Ответный автоматный огонь вражеских разведчиков был беспорядочным. С каждым выстрелом Алеся он становился все жиже. В это время к Христичу подоспел капитан Колодяжный. Он мгновенно оценил обстановку и, укрываясь за толстой елью, открыл огонь из автомата. И опять неожиданность: немцы, видимо, шли не одной группой. Алесь услышал треск куста сзади, оглянулся, может быть, полагая, что еще кто-то из своих спешит на помощь. Но увидел немца…
«Зашли с тыла!» – крикнул Христич и, метнувшись к Колодяж-ному, прильнул к его спине своей спиной. Немец успел дать автоматную очередь, но и сам был сражен: это оказался последний, предсмертный выстрел Алеся…
Капитан Колодяжный закончил свой скорбный, пусть беглый рассказ уже на огневых позициях у минометчиков.
– Утром мы дотошно осмотрели место неравной схватки, – заключил он, недоуменно глядя, как в стороне от обвалованных снегом позиций минометов, выкрашенных в белое, столпилась группа бойцов в полушубках или в надетых поверх ватной одежды шинелях. – Тот, который стрелял в меня, был тринадцатый… Тринадцать врагов сразил этот мальчишка…
– Думаешь, дадут ему звание Героя? – усомнился Иванюта.
– А что еще можно сделать больше, чтоб стать Героем? – Слова Колодяжного прозвучали с раздражением. – Не сплоховал ведь парень и себя не пожалел…
Подошли к минометчикам, озадаченные тем, что они чем-то так увлечены – даже не замечали начальства. Из-за их спин разглядели: «за столом» – штабельком ящиков из-под мин – сидел, задумавшись, усатый сержант в расстегнутой шинели, положив на кирзовую полевую сумку бумагу.
– Что еще ей написать? – спросил он, подняв грустный взгляд на минометчиков.
– Покрепче напиши, что мы отомстим фашистам за Христича! – подсказал кто-то. – Пусть мастерят для нас побольше мин. Их – мины, а наш огонь – по врагу!
Сержант вдруг заметил подошедших Иванюту и Колодяжного, неторопливо встал, его задубелое на ветрах и морозе коричневое лицо чуток посветлело.
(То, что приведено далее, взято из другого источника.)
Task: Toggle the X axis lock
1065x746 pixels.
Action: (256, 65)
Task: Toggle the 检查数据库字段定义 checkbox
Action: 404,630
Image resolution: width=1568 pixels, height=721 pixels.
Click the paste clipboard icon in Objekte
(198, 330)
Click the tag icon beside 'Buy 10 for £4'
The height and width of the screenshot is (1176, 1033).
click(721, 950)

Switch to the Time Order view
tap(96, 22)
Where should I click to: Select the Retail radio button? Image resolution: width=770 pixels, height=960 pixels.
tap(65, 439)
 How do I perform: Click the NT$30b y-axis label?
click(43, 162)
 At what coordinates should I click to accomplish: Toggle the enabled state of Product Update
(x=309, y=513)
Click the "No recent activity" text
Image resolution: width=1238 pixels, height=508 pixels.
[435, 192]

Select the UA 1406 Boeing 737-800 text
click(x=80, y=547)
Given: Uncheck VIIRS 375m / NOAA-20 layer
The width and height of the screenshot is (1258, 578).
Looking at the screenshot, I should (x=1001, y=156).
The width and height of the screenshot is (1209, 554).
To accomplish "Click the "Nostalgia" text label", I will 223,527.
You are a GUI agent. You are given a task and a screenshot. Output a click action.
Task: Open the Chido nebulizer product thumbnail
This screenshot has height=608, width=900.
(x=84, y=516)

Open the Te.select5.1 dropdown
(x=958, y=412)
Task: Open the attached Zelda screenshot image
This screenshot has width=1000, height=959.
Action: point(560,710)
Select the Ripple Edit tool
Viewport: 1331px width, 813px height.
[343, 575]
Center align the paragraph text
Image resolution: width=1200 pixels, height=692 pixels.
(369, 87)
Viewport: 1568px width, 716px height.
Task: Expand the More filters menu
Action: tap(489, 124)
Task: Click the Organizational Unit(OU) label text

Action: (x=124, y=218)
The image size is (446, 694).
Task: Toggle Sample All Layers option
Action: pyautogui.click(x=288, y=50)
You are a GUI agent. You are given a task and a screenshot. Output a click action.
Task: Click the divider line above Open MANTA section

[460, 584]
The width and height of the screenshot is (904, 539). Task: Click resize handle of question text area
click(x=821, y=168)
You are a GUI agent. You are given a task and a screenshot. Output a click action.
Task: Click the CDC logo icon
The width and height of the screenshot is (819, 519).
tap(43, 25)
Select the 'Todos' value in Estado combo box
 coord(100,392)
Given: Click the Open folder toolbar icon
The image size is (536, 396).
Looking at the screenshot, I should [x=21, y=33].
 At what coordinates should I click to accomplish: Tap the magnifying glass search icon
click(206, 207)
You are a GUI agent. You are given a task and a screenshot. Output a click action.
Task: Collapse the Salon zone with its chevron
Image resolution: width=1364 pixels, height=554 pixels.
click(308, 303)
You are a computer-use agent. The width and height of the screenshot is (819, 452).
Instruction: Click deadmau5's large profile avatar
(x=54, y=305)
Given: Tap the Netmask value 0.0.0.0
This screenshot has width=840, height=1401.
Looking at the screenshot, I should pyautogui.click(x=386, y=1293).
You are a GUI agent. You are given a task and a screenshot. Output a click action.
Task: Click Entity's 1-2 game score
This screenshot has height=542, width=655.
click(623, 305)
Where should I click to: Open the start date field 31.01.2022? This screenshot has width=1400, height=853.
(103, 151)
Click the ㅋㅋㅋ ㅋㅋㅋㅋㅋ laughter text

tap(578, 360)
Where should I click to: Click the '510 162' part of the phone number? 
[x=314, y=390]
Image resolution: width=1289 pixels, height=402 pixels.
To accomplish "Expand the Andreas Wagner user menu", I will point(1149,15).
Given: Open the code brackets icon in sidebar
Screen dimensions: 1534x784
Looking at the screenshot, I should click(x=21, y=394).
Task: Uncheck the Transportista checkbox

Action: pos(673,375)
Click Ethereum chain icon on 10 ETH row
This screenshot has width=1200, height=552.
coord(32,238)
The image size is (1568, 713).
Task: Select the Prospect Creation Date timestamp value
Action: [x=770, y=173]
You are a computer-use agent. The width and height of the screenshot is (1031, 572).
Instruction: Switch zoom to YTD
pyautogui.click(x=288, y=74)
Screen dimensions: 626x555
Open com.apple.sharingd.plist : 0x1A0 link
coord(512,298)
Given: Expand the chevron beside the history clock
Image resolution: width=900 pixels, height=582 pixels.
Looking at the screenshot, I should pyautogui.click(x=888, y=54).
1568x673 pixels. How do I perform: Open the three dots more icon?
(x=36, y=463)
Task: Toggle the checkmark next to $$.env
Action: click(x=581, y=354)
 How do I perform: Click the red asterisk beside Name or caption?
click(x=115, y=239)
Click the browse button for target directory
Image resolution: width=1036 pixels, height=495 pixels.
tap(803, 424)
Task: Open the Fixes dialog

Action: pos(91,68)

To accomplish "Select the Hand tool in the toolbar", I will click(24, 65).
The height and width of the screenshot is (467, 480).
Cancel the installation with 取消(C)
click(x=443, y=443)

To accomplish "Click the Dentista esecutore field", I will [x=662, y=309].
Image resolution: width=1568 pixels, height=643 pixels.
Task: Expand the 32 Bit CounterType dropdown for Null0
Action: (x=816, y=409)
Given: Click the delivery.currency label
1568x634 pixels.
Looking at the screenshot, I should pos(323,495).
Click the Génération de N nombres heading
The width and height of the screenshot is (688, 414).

Он глядел на них вопросительно, не решаясь скомандовать бойцам «Смирно». Иванюту он знал уже давненько, не раз рассказывал ему всякие фронтовые эпизоды и случаи, затем с удовольствием читал о них в газете, поражаясь тому, как журналист оснащал их новыми подробностями, точными деталями, и сокрушался, что сам вспоминал эти правдивые подробности, уже читая газету.
– Здравствуйте, товарищи гвардейцы! – прервал сомнения сержанта Иванюта, пошире расправив грудь.
Минометчики ответили на приветствие вразнобой, расступились, и Иванюта с Колодяжным оказались в их кругу.